Zoom in: Hybrid threats. Finally, on the issue of hybrid threats, the report represents what Irdi describes as a point of maturation for the Italian intelligence system. These threats are portrayed as multivector phenomena unfolding simultaneously across several domains—political, economic, technological, and informational—while serving a single strategic objective.
- “This report marks the consolidation of the concept of hybrid threats within the Italian intelligence community,” Irdi observes, adding that the topic is addressed with a more methodologically robust framework than in the past.
- Technology also plays a central role in this context. According to Irdi, the relationship between technological innovation and hybrid threats emerges particularly clearly in the report.

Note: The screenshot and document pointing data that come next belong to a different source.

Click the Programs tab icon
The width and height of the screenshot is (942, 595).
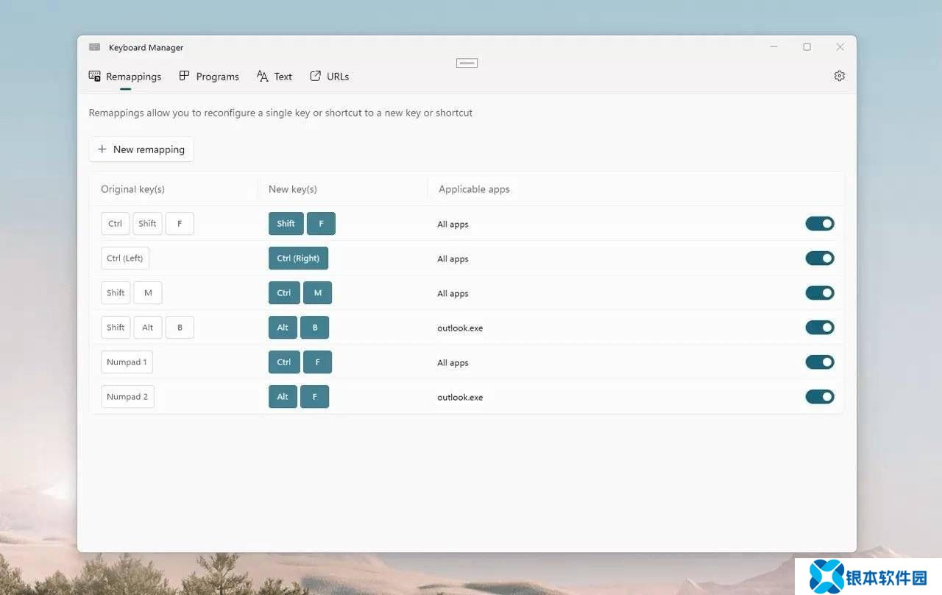185,76
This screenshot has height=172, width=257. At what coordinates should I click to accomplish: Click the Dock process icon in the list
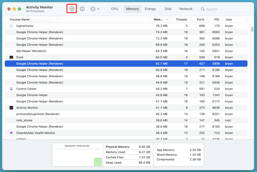pos(11,57)
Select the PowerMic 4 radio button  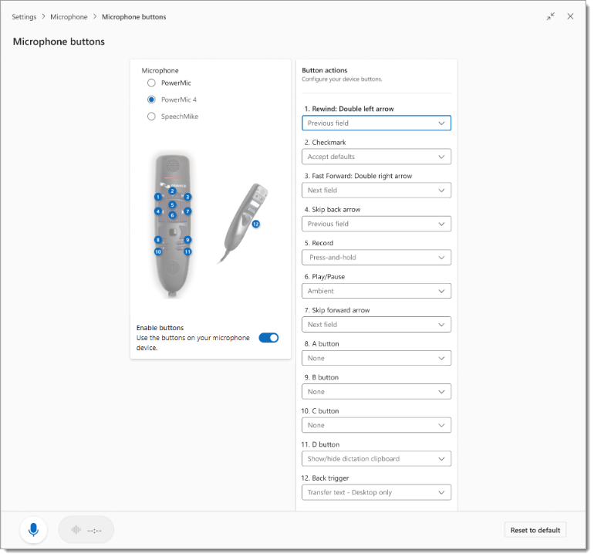click(x=151, y=100)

- “The role of technology in hybrid threats is linked to the fact that those who originate these threats can operate remotely and under conditions of plausible deniability,” he explains. In the past, cyber operations had already been correctly described as a multiplier of other threat vectors.
- Today, however, the landscape has expanded further. “It is right to extend this concept, because it is no longer only about cyber; it now includes artificial intelligence and the technological factor more broadly.”
The bottom line: In other words, technology is not merely one arena of international competition. It is increasingly the enabling element that makes new forms of strategic pressure possible—from information manipulation and influence operations to attacks against critical infrastructure and digital systems.
- The prominence that the report gives to this issue, therefore, suggests an important recognition: in contemporary competition, national security and technological innovation have become inseparable dimensions.